Untuk mengatasi hambatan tersebut, Bawaslu, Polri, dan Kejaksaan Agung perlu menyamakan pemahaman mereka mengenai apa yang dimaksud dengan tindak pidana pemilu. Penentuan fakta hukum yang ada melihat dari tiga faktor yaitu perbuatan, peristiwa, dan keadaan hukum saat peristiwa terjadi.
Ratna menambahkan, pihaknya telah menggelar pertemuan rutin dengan Polri dan Kejaksaan Agung dalam rangka menyatukan pemahaman ketiga instansi ini terhadap bermacam-macam topik seputar tindak pidana pemilu. Selain itu, Bawaslu juga melakukan pelatihan internal kepada anggotanya agar memahami peran yang akan diambil oleh Bawaslu.

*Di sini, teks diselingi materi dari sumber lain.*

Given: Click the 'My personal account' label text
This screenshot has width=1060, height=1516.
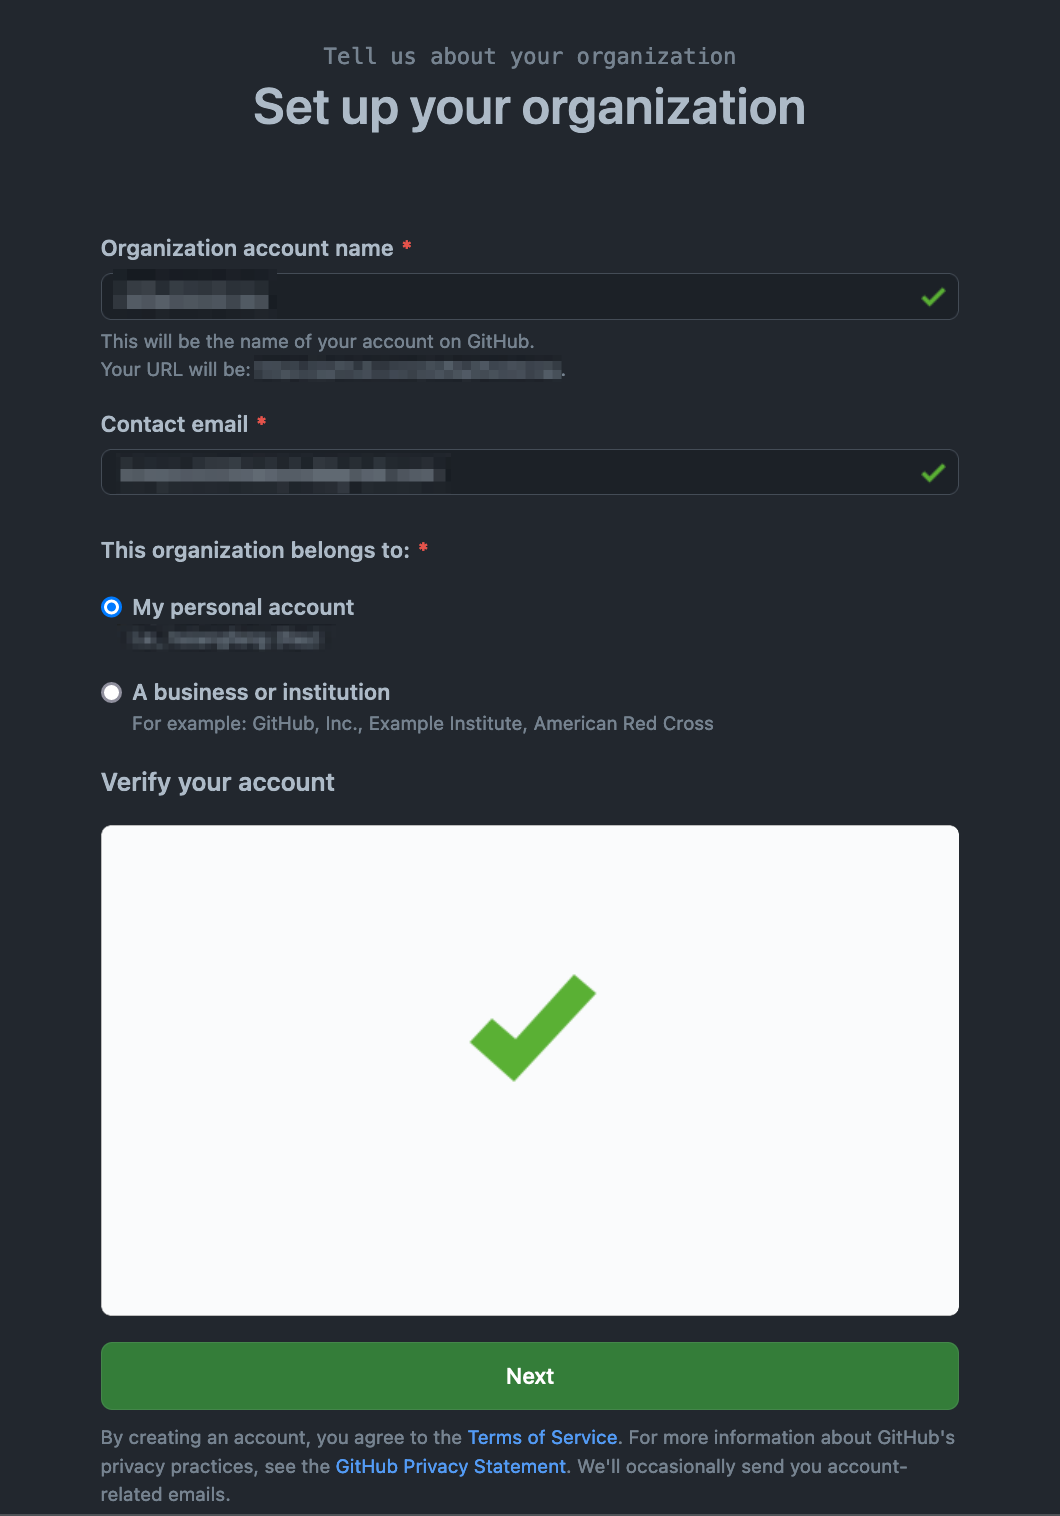Looking at the screenshot, I should point(243,607).
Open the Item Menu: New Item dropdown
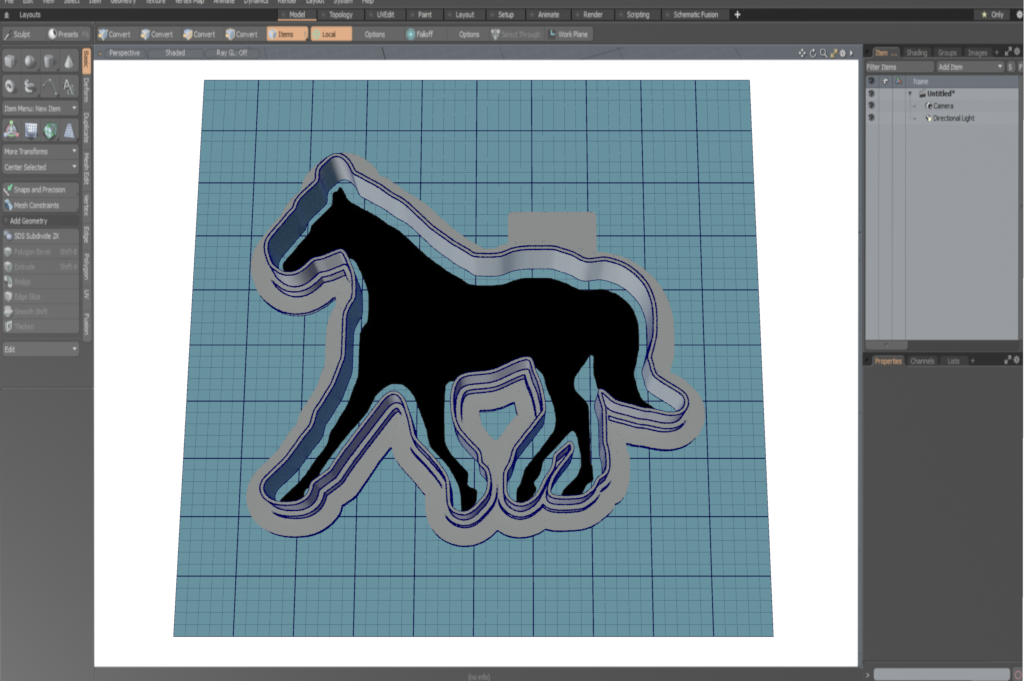 [x=40, y=107]
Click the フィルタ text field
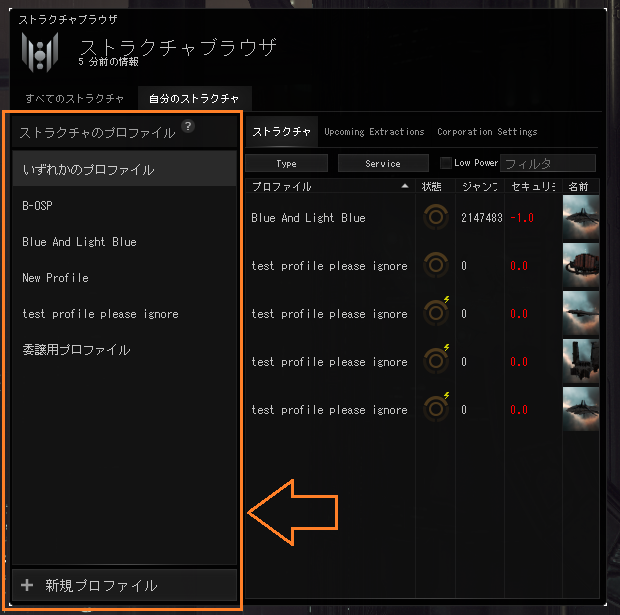This screenshot has width=620, height=615. coord(548,163)
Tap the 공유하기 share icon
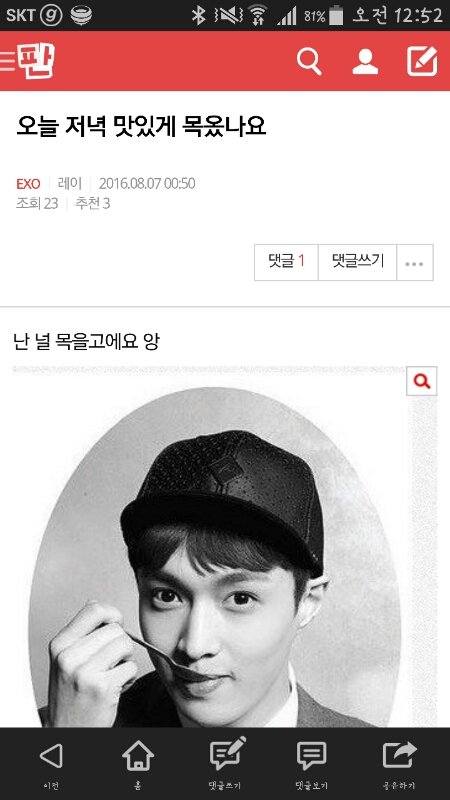 coord(399,764)
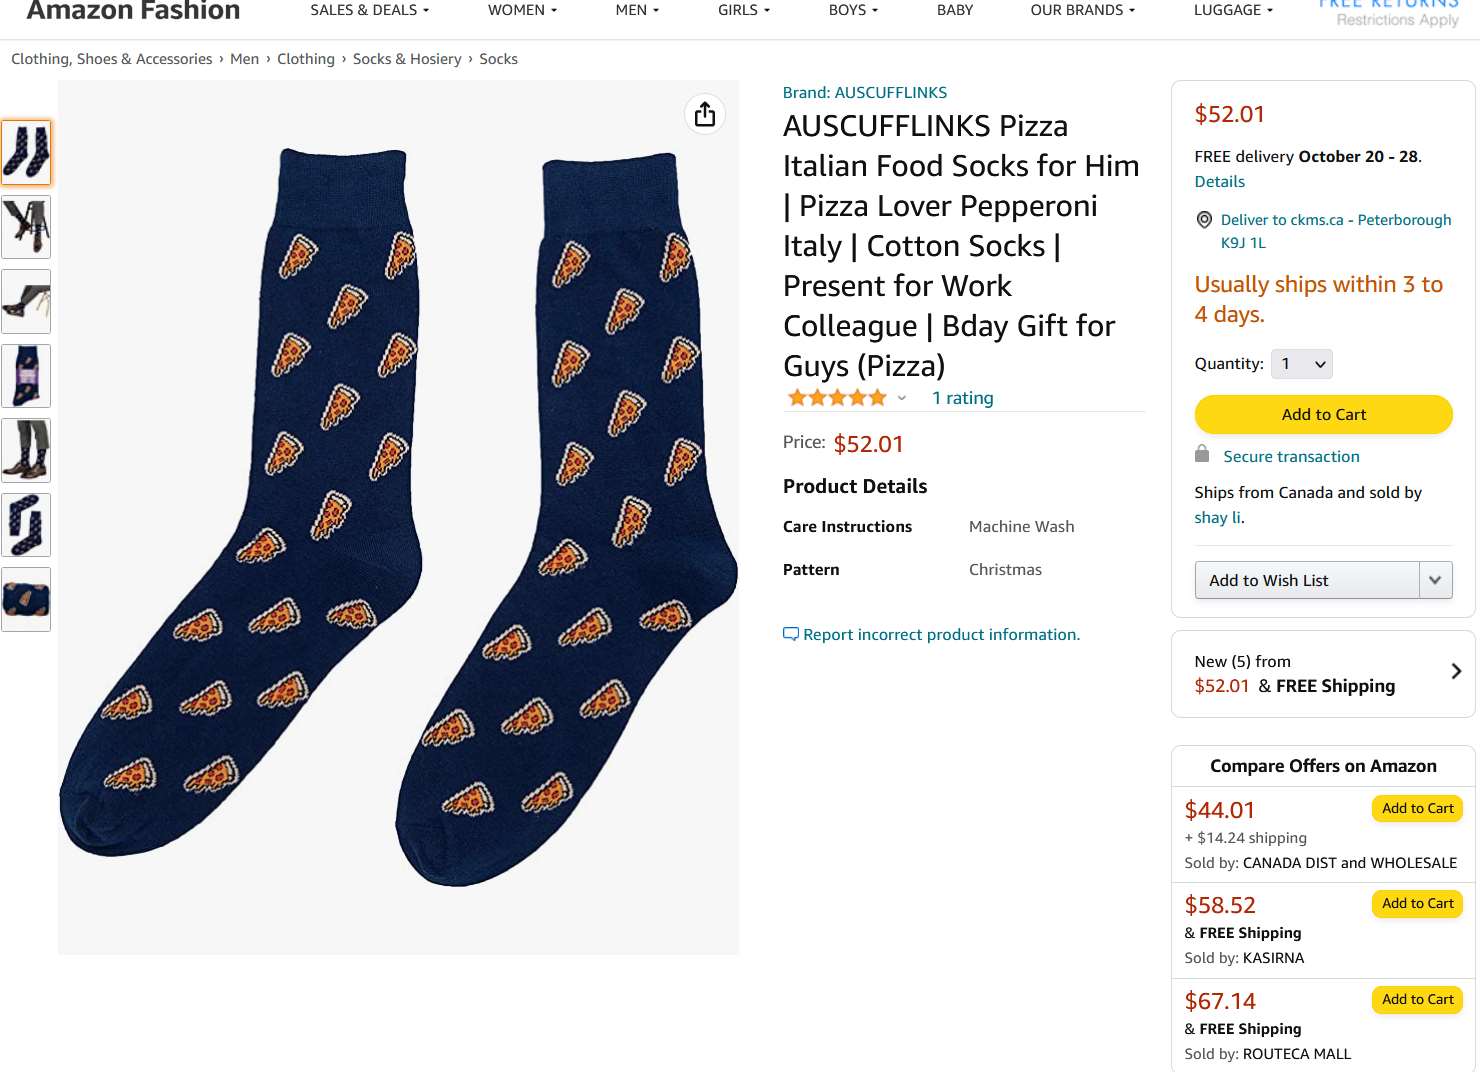1480x1072 pixels.
Task: Select the first pizza socks thumbnail
Action: 26,152
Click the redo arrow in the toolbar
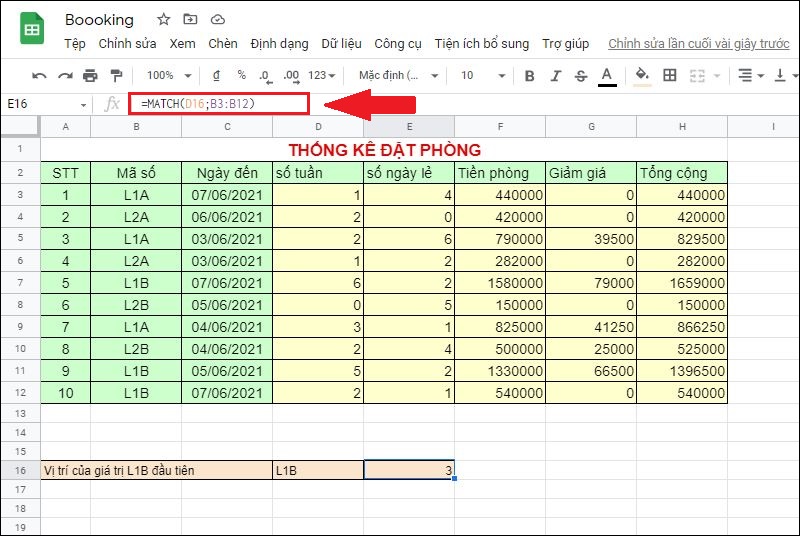800x536 pixels. (x=65, y=76)
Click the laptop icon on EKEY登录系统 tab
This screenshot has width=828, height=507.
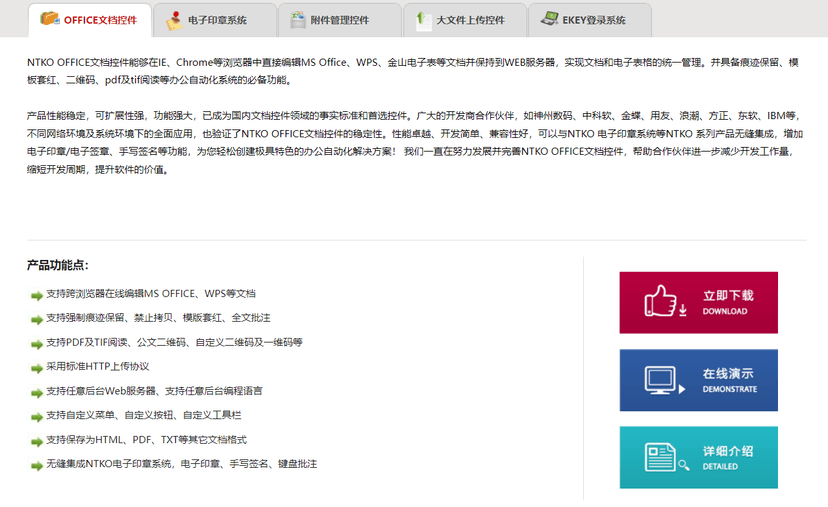(549, 19)
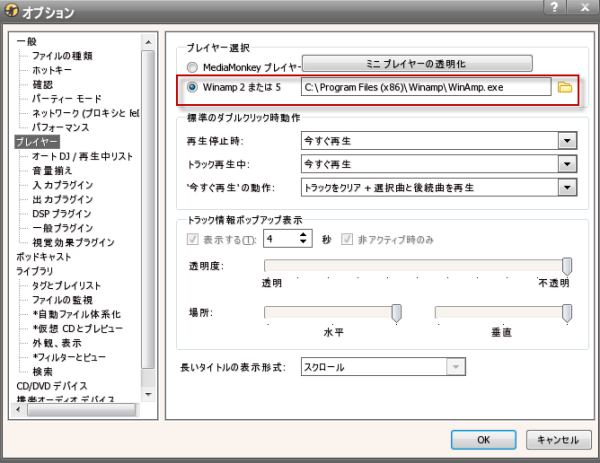Click the OK button
Image resolution: width=600 pixels, height=463 pixels.
483,439
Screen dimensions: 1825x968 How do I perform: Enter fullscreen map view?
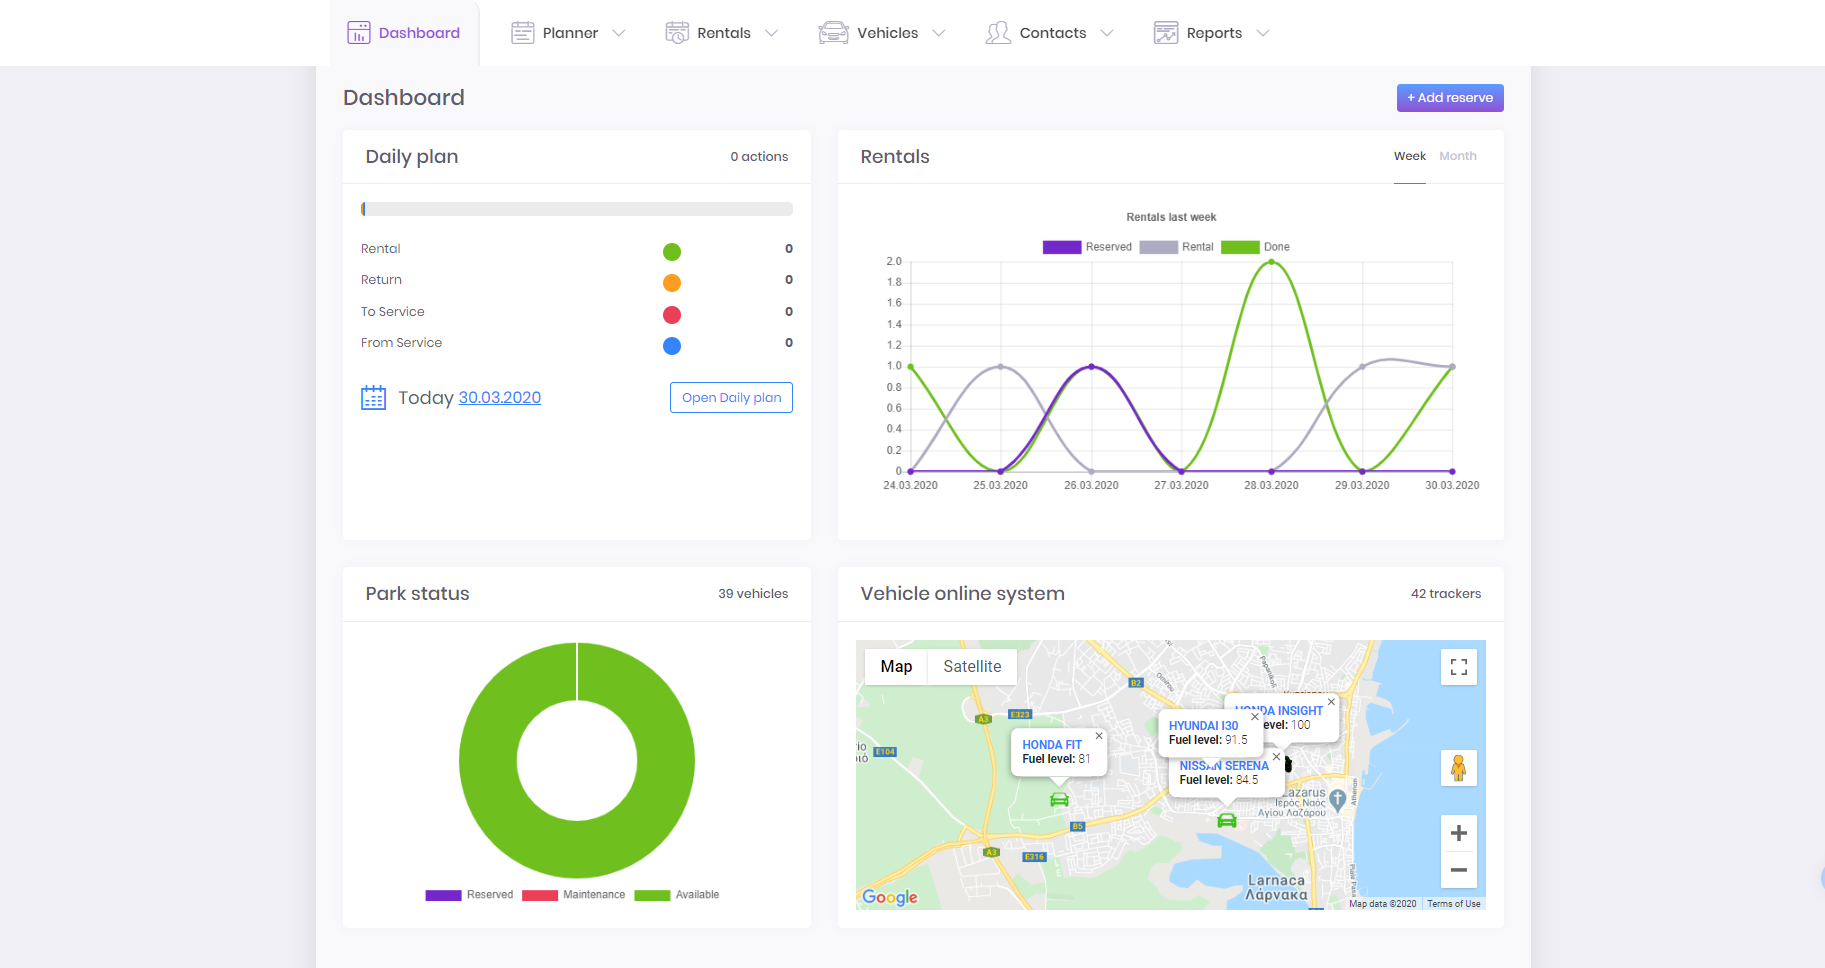[x=1458, y=667]
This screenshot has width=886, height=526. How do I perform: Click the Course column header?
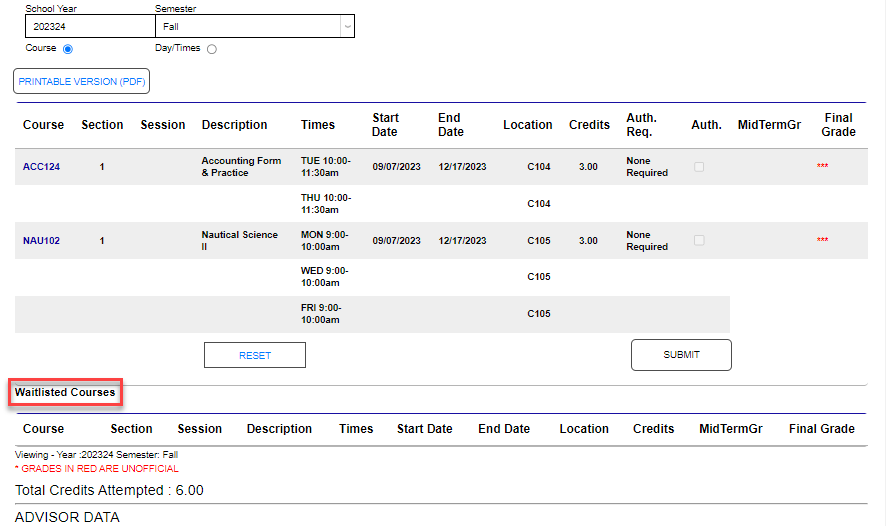43,125
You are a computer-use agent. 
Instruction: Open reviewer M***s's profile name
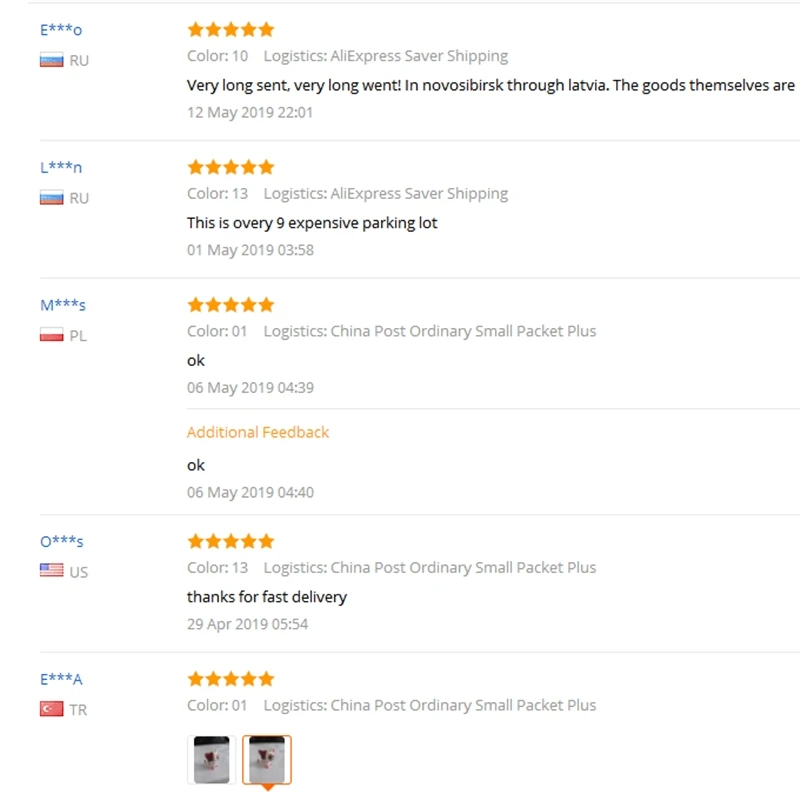(63, 305)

Hal tersebut juga diamini oleh Gatot. Ia mengatakan, sebenarnya penegakan hukum terhadap kasus pidana pemilu telah dilakukan sejak lama. Perbedaan yang mencolok pada tahun ini adalah adanya sistem satu pintu dalam penanganan tindak pidana tersebut. Menurutnya, hal ini akan mempermudah koordinasi dan komunikasi antar lembaga agar tidak terjadi kesalahan informasi.
Kepolisian menyiapkan sekitar 4.500 penyelidik dan penyidik yang dipersiapkan khusus untuk menghadapi tahun politik. Mereka telah dilatih oleh Polri dan Bawaslu terkait prosedur penindakan kasus pemilu. Anggota polisi yang terpilih dalam satuan tugas ini juga dibebastugaskan dari dinas asal mereka agar dapat fokus menangani pidana pemilihan secara optimal.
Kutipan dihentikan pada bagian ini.